Pixel coordinate grounding data:

• • • • • • •

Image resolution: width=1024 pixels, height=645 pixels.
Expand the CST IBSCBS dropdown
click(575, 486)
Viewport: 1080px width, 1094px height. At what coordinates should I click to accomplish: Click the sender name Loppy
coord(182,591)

• • • • • • •

▸ **TASK DETAILS**:
Write out again, exactly, the line containing "Expand the CST IBSCBS dropdown" and every later line of the records. Omit the rest.

▸ **YOUR RESPONSE**:
Expand the CST IBSCBS dropdown
click(575, 486)
Viewport: 1080px width, 1094px height. At what coordinates should I click to accomplish: Click the sender name Loppy
coord(182,591)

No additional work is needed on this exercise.